The locus of an injected-class-name declaration ([class.pre]) is immediately following the opening brace of the class definition.

The locus of the implicit declaration of a function-local predefined variable ([dcl.fct.def.general]) is immediately before the function-body of its function's definition.

The locus of the declaration of a structured binding ([dcl.struct.bind]) is immediately after the identifier-list of the structured binding declaration.

The locus of a for-range-declaration of a range-based for statement ([stmt.ranged]) is immediately after the for-range-initializer.

The locus of a template-parameter is immediately after it.

[Example 5: typedef unsigned char T; template<class T = T // lookup finds the typedef-name , T // lookup finds the template parameter N = 0> struct A { }; — end example]

The locus of a concept-definition is immediately after its concept-name ([temp.concept]).

[Note 3:

The constraint-expression cannot use the concept-name.

— end note]

The locus of a namespace-definition with an identifier is immediately after the identifier.

[Note 4:

An identifier is invented for an unnamed-namespace-definition ([namespace.unnamed]).

— end note]

[Note 5:

Friend declarations can introduce functions or classes that belong to the nearest enclosing namespace or block scope, but they do not bind names anywhere ([class.friend]).

Function declarations at block scope and variable declarations with the extern specifier at block scope declare entities that belong to the nearest enclosing namespace, but they do not bind names in it.

— end note]

[Note 6:

For point of instantiation of a template, see [temp.point].

— end note]

6.4.3 Block scope [basic.scope.block]

Each

(1.1)
selection or iteration statement ([stmt.select], [stmt.iter]),
(1.2)
substatement of such a statement,
(1.3)
handler ([except.pre]), or
(1.4)
compound statement ([stmt.block]) that is not the compound-statement of a handler

introduces a block scope that includes that statement or handler.

[Note 1:

A substatement that is also a block has only one scope.

— end note]

A variable that belongs to a block scope is a block variable.

[Example 1: int i = 42; int a[10]; for (int i = 0; i < 10; i++) a[i] = i; int j = i; // j = 42 — end example]

If a declaration whose target scope is the block scope S of a

(2.1)
compound-statement of a lambda-expression, function-body, or function-try-block,
(2.2)
substatement of a selection or iteration statement that is not itself a selection or iteration statement, or
(2.3)
handler of a function-try-block

potentially conflicts with a declaration whose target scope is the parent scope of S, the program is ill-formed.

[Example 2: if (int x = f()) { int x; // error: redeclaration of x } else { int x; // error: redeclaration of x } — end example]

6.4.4 Function parameter scope [basic.scope.param]

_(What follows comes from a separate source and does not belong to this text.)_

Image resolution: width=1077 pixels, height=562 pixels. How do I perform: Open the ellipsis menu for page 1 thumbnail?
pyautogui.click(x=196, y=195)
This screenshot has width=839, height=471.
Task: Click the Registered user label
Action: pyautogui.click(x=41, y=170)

A parameter-declaration-clause P introduces a function parameter scope that includes P.

[Note 1:

A function parameter cannot be used for its value within the parameter-declaration-clause ([dcl.fct.default]).

— end note]

(1.1)
If P is associated with a declarator and is preceded by a (possibly-parenthesized) noptr-declarator of the form declarator-id attribute-specifier-seq $_{o p t}$ , its scope extends to the end of the nearest enclosing init-declarator, member-declarator, declarator of a parameter-declaration or a nodeclspec-function-declaration, or function-definition, but does not include the locus of the associated declarator.

[Note 2:
In this case, P declares the parameters of a function (or a function or template parameter declared with function type).

A member function's parameter scope is nested within its class's scope.
— end note]
(1.2)
If P is associated with a lambda-declarator, its scope extends to the end of the compound-statement in the lambda-expression.
(1.3)
If P is associated with a requirement-parameter-list, its scope extends to the end of the requirement-body of the requires-expression.
(1.4)
If P is associated with a deduction-guide, its scope extends to the end of the deduction-guide.

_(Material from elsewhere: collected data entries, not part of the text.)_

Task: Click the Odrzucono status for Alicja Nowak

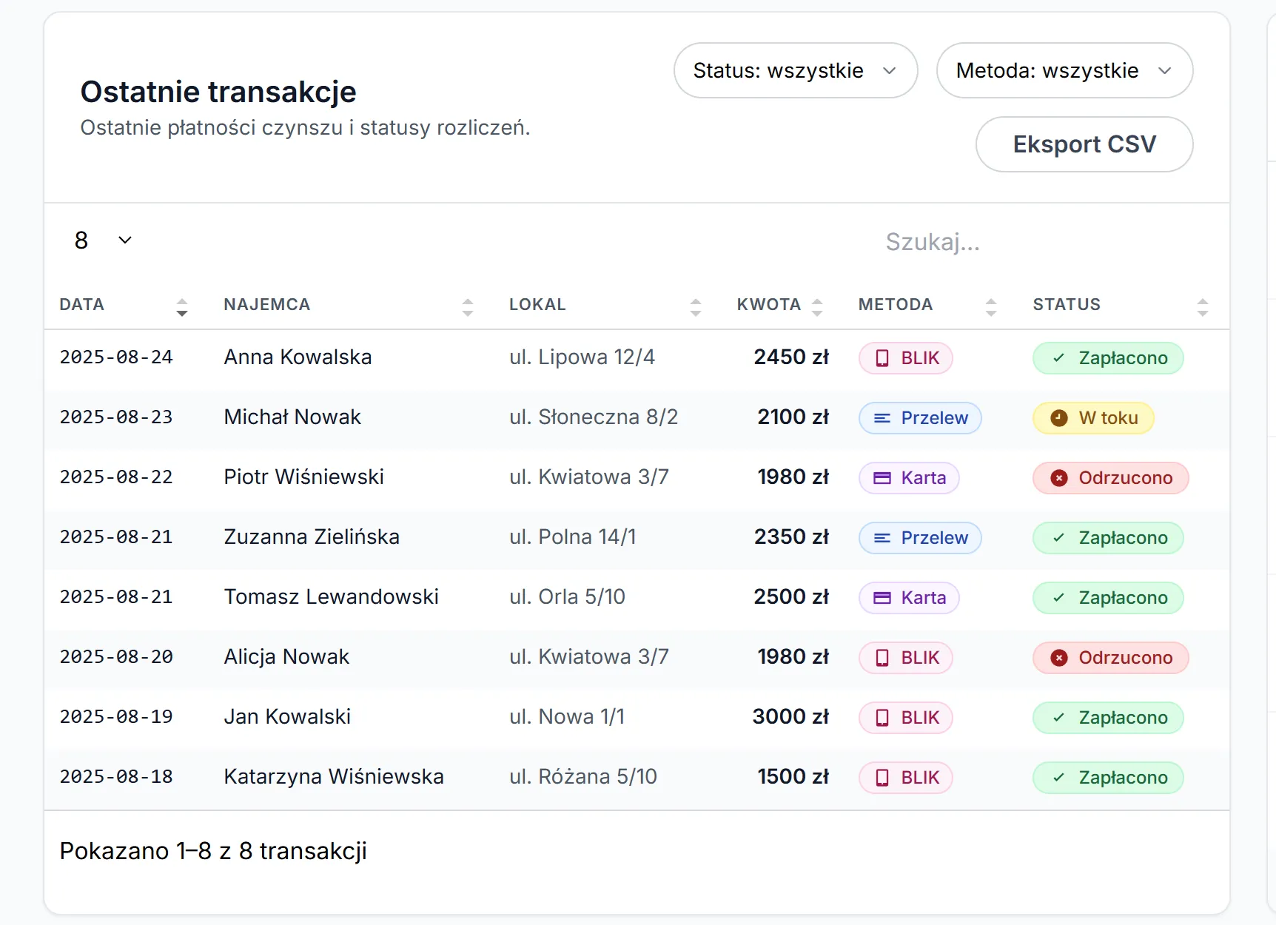Action: click(1110, 658)
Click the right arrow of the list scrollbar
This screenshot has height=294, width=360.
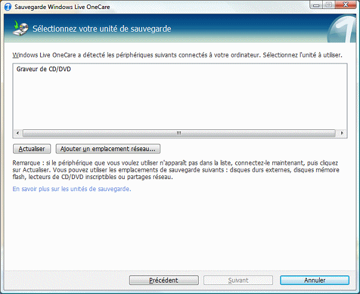[x=343, y=134]
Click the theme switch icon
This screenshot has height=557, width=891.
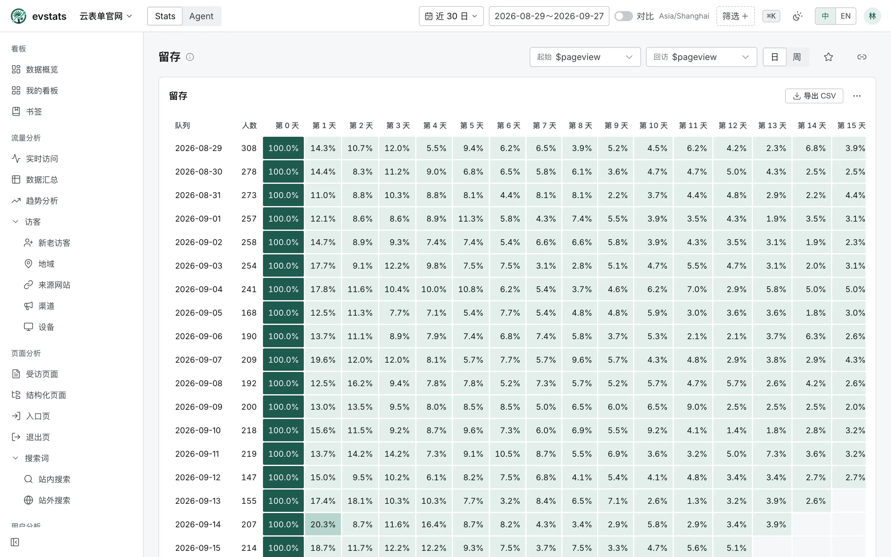tap(797, 16)
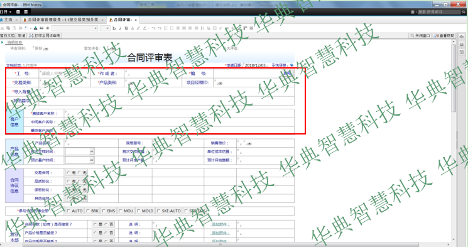468x247 pixels.
Task: Click the underline formatting icon
Action: coord(126,28)
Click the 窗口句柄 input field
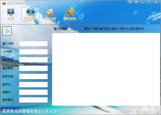 tap(33, 44)
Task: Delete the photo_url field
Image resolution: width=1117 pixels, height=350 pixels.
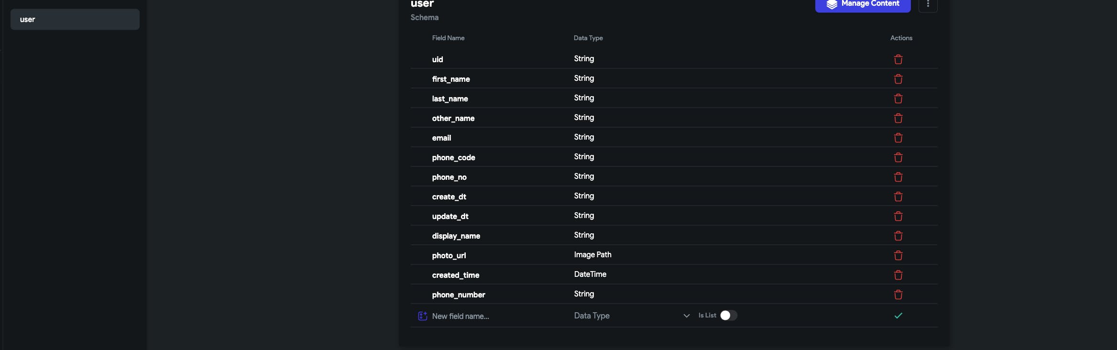Action: [898, 255]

6.4.5 Lambda scope [basic.scope.lambda]

A lambda-expression E introduces a lambda scope that starts immediately after the lambda-introducer of E and extends to the end of the compound-statement of E.

6.4.6 Namespace scope [basic.scope.namespace]

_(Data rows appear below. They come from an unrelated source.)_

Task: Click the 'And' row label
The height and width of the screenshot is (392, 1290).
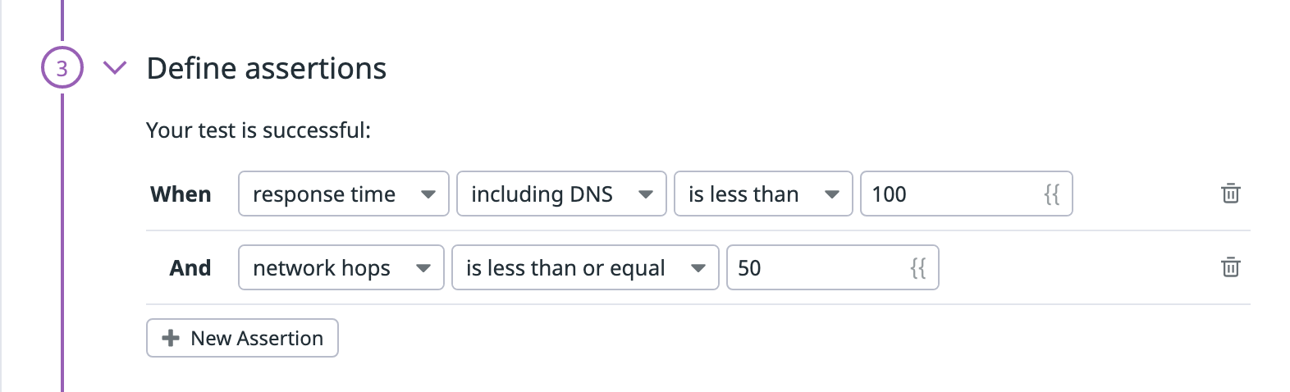Action: pos(190,268)
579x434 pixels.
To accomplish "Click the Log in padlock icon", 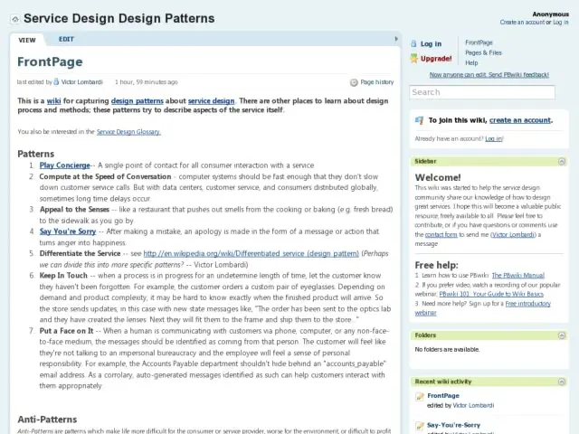I will (x=415, y=43).
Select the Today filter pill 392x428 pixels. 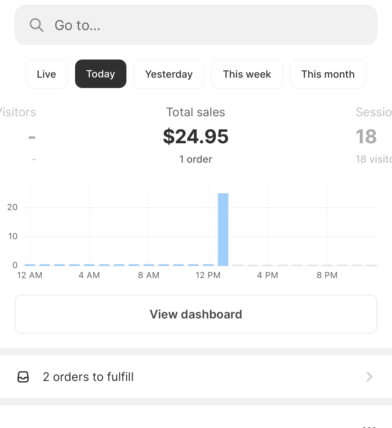[x=101, y=74]
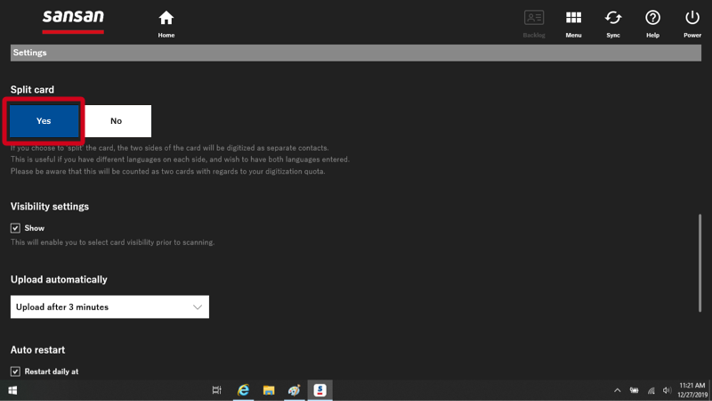Image resolution: width=712 pixels, height=401 pixels.
Task: Open Internet Explorer from the taskbar
Action: point(242,390)
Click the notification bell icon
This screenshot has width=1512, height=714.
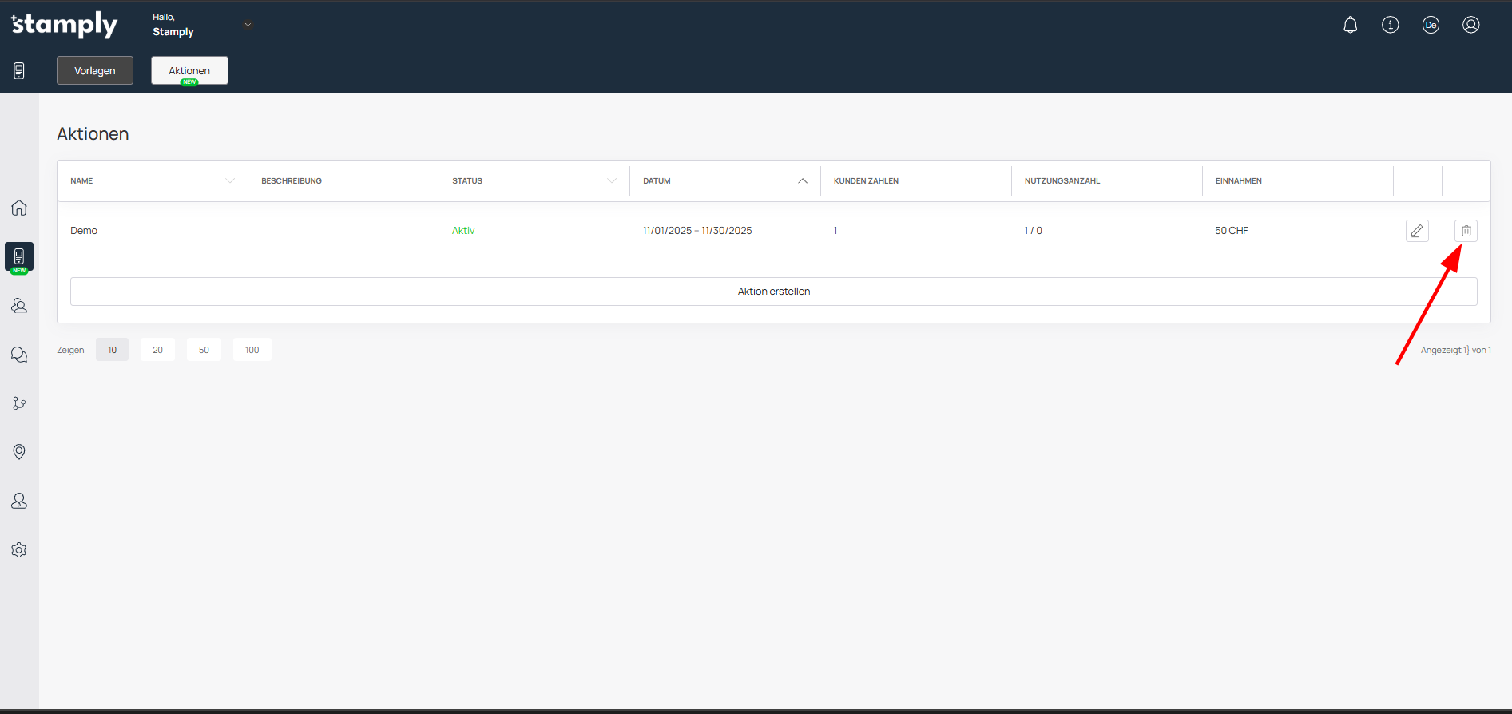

Any namespace-definition for a namespace N introduces a namespace scope that includes the namespace-body for every namespace-definition for N.

For each non-friend redeclaration or specialization whose target scope is or is contained by the scope, the portion after the declarator-id, class-head-name, or enum-head-name is also included in the scope.

The global scope is the namespace scope of the global namespace ([basic.namespace]).

[Example 1: namespace Q { namespace V { void f(); } void V::f() { // in the scope of V void h(); // declares Q::V::h } } — end example]

6.4.7 Class scope [basic.scope.class]

Any declaration of a class or class template C introduces a class scope that includes the member-specification of the class-specifier for C (if any).

[Note 1:

Lookup from a program point before the class-specifier of a class will find no bindings in the class scope.

[Example 1: template<class D> struct B { D::type x; // #1 }; struct A { using type = int; }; struct C : A, B<C> {}; // error at #1: C::type not found — end example]

— end note]

6.4.8 Enumeration scope [basic.scope.enum]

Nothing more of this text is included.